Obwohl sie bleiben will, beginnt sie sofort im Internet nach Wohnungen zu suchen. Auch sie findet nichts, eine Ersatzwohnung hat der Vermieter ihr nicht angeboten. „Im Grunde müsste ich den ganzen Tag vor dem Computer sitzen, denn die meisten Wohnungen sind dort nur für kurze Zeit überhaupt sichtbar.“ Und dann sind sie auch unbezahlbar für Gerda – oder absolut ungeeignet. „Ich habe mir eine Wohnung im vierten Stock ohne Aufzug angesehen, was eigentlich für mich nicht in Frage kommt, da ich auch gesundheitlich Probleme habe“, sagt sie. „Aber selbst diese Wohnung ohne Küche und Warmwasser sollte 10 Euro pro Quadratmeter kalt kosten.“
„Die Politik muss das Mietrecht verbessern“
Gerda hat jedoch nicht nur gleich mit der Suche begonnen, sondern auch den Berliner Mieterverein um Rat und Hilfe gebeten – und Widerspruch gegen die Eigenbedarfskündigung eingelegt. Inzwischen hat der Vermieter, der sich mehr als 25 Jahre lang nicht um die Wohnung gekümmert hat und nach eigener Aussage nun möchte, dass sein Enkel in Gerdas Wohnung einzieht, sie vor Gericht auf Räumung verklagt. In der ersten Instanz hat Gerda gewonnen. Doch wie das Verfahren ausgeht, ist offen. Die Berufung steht noch an.

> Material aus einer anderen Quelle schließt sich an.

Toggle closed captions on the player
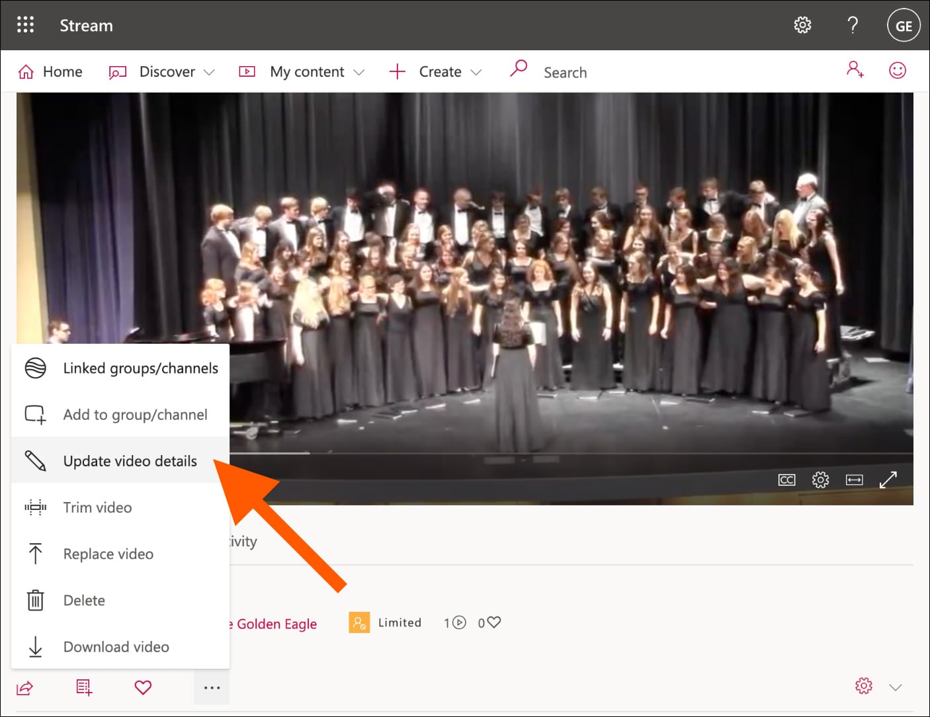The width and height of the screenshot is (930, 717). pyautogui.click(x=786, y=480)
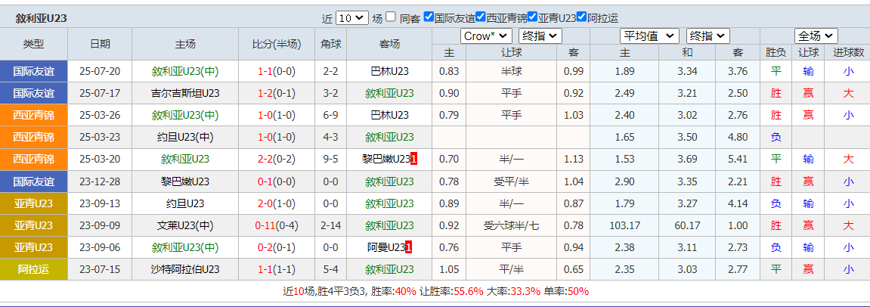The image size is (870, 307).
Task: Open the 0-11 match score link
Action: tap(265, 225)
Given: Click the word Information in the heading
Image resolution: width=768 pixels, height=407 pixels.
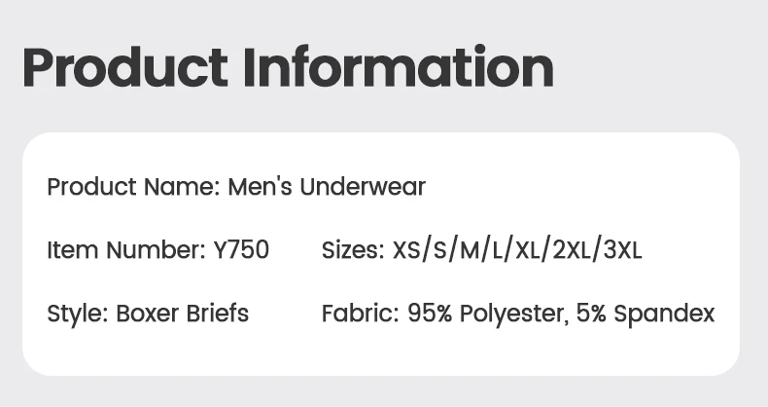Looking at the screenshot, I should [399, 67].
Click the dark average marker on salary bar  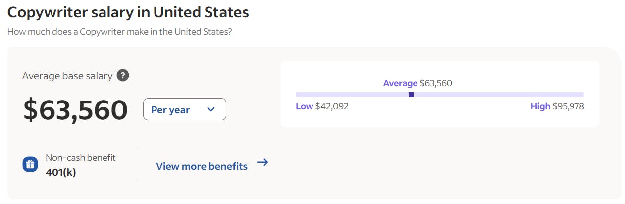coord(411,95)
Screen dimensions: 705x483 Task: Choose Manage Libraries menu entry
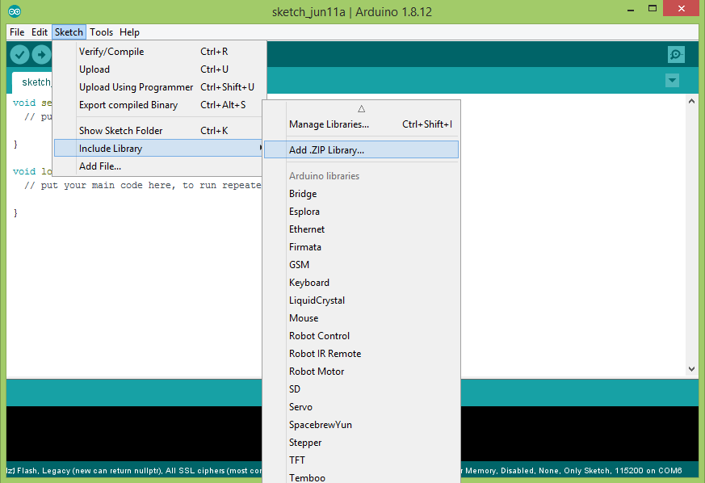(329, 124)
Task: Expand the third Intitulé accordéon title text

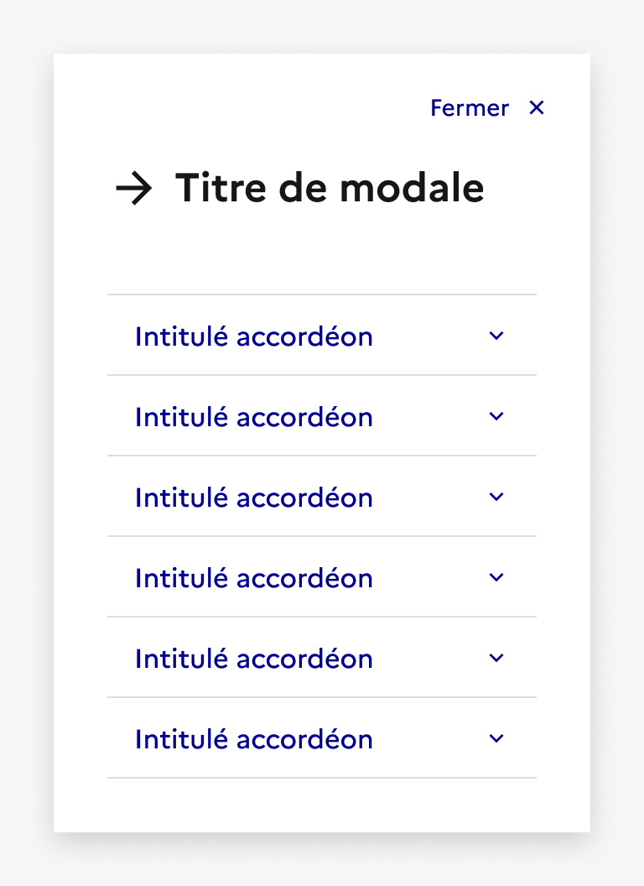Action: pyautogui.click(x=253, y=498)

Auch Dietmar hat Rat beim Berliner Mieterverein gesucht. Doch er sieht für sich kaum eine Chance, vor Gericht Erfolg zu haben. Die Begründung des Vermieters sei rechtlich kaum umzustoßen. Seither sitzt Dietmar täglich am PC um eine Wohnung zu finden, die seniorengerecht ist – auch finanziell. Und er hört sich in seinem Netzwerk um. „Aber alle, die man fragt, kennen jemand, der sucht, und niemanden, der eine Wohnung hat.“ Inzwischen verfügt er auch über einen Wohnberechtigungsschein, doch auch das hat nicht geholfen. „Die Genossenschaften nehmen niemanden mehr auf und auch bei den landeseigenen Wohnungsbaugesellschaften gibt es nichts Geeignetes“, sagt Dietmar. Dort habe ihm ein Mitarbeiter gesagt: „Eine 2,5- bis 3-Zimmer-Wohnung ist so schwer zu finden wie Goldstaub.“
„Ich fühle mich wie eine Sklavin“, beschreibt Gerda ihre Lage. „Ein anderer Mensch bestimmt darüber, wo ich mich aufhalten beziehungsweise in Zukunft nicht mehr aufhalten darf.“ Die Wilmersdorferin fürchtet auch, im Alter in Armut zu geraten, wenn sie kein Geld mehr verdient, sondern von ihrer Rente leben muss. „Das ist beschämend nach 45 Jahren Arbeit.“ Und sie hat Angst vor der Zukunft – und auch ein wenig Hoffnung: „Ich hoffe auf die neue Bundesregierung. Es ist mein klarer Auftrag an die Politik, dass sie im Mietrecht einiges verbessern muss.“ Das findet Dietmar auch.